Nathan, thanks for clarifying your plug load observations. Your explanation
makes total sense. On the related note, the latest LEED EAc1 template
includes the following info (based on ASHRAE Applications handbook) for the
impact of occupant demographics on HW usage. Perhaps you can reference this
data (also used in EPA HRMF program) to justify modeling lower plug loads
for certain projects. But I can also see that rating authorities may reject
this logic and insist on using “typical” plug loads in the model,
recognizing that occupant demographics may change over the life of the
building.
*From:* Nathan Miller [mailto:nathanm at rushingco.com]
*Sent:* Tuesday, March 14, 2017 9:38 AM
*To:* Chris Jones <Christopher.Jones at RWDI.com>; David Griffin II <
DGriffin at archnexus.com>; Maria Karpman <maria.karpman at karpmanconsulting.net>;
Michael Campbell <mcamp1206 at gmail.com>; Joe Huang <
yjhuang at whiteboxtechnologies.com>
*Cc:* equest-users at onebuilding.org
*Subject:* RE: [Equest-users] Wall insulation in multifamily buildings
I can’t think of the last high-rise project I worked on that stayed
anywhere near 25% WWR. 40-50% is very much the norm in Seattle (climate
where I do most of my modeling work). Owners want 60%+. Mid-rise resi (and
mixed use), I do tend to see 25-35% WWR as typical.
When we do the envelope sensitivity analysis on high rise multifamily
projects, honestly the glazing percentage isn’t as bad a penalty as you’d
think. Like on the order of 0.1-0.25% energy penalty for each 1% increase
in glazing when we are already in the 40%+ glazing band, meaning we are
comparing extra glazing to opaque wall. This is with a WSHP system serving
residences. If it is more of a traditional hydronic job, that penalty seems
to go up a little, but still isn’t a killer.

_INFORMATION SHOWN_
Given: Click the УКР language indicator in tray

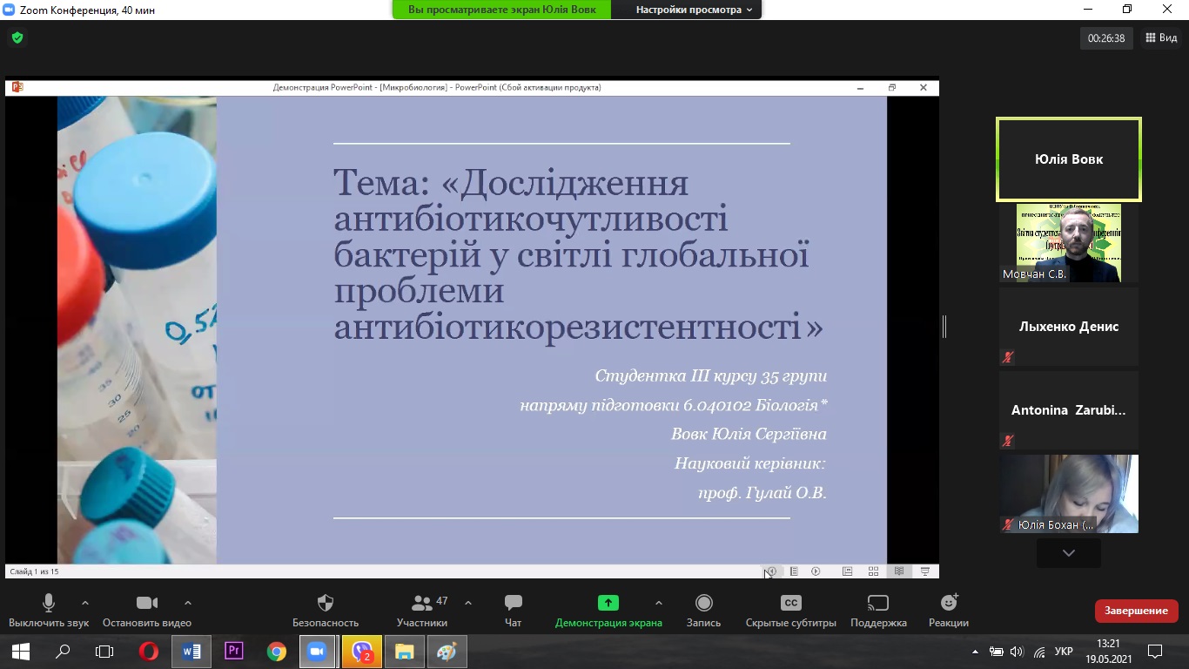Looking at the screenshot, I should tap(1063, 652).
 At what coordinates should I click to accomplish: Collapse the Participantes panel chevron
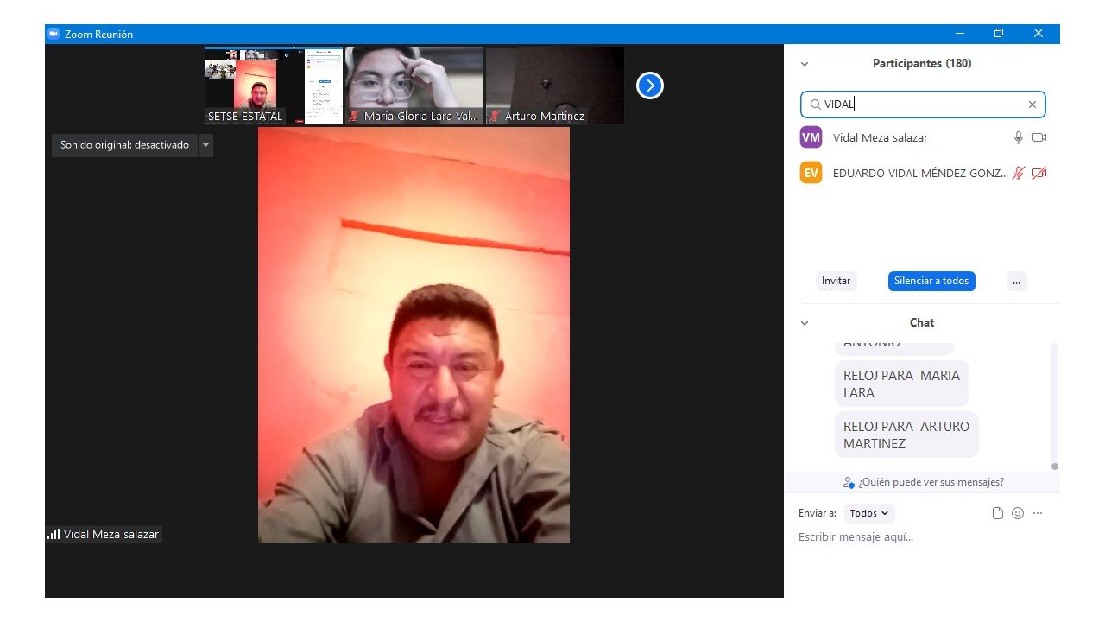[x=805, y=64]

_WRITTEN REQUEST_
Please extend the email thread on multifamily energy modeling above, starting right after its final sentence.

_RESULT FOR THIS EXERCISE_
Using standard ESMFHRSG plug loads we see the conditioning load of the
buildings driven by internal loads, ventilation, and infiltration, not
envelope. Related to the previous comment in this thread from Maria:
“I am curious about the reasoning behind Nathan’s comment that “… many of
us in the Seattle market are starting to believe the standard plug/misc
load assumptions from the Energy Star MF High Rise Sim Guidelines
overestimate that energy use”. EPA’s plug loads are 4 times lower than
COMNET’s for Multifamily/Residential, and are also lower than the loads in
PNNL High Rise Apartment prototype. Passive house protocols are the only
two sources that I know off that prescribe lower in-unit loads -
Passivehaus Institute (PHI) loads are less than half of EPA’s, and US
passive house off-shoot (PHIUS) loads are 15% lower than EPA’s. In general,
in-unit electricity consumption can vary significantly depending on
occupant demographics (by factor of 10 based on some papers), so both
COMNET and PHI may be correct for *some* apartments. We compared EPA
assumptions to the in-unit electricity usage in several apartment complexes
in NJ, and the numbers were in the right ballpark, so appear to represent
reasonable averages.”
Her comment made me realize I’m suffering a bit from selection-bias. The
projects I tend to model are the newest multifamily projects to hit the
market. These projects in Seattle are almost all studios and 1 BR, with a
few 2 BR and penthouses sprinkled in. They aren’t serving as housing for
families, but more professionally-employed individuals, who don’t cook
much, who probably concentrate their electronics (laptop plus maybe a flat
screen) more than the typical American family, and certainly do less
laundry. Some of the trend on housing design seems to be minimal living
space and more amenities. That is probably why the national averages for
dwelling unit plug loads seem high for THE TYPE OF PROJECTS I WORK ON.
Hope that makes more sense (given some reflection).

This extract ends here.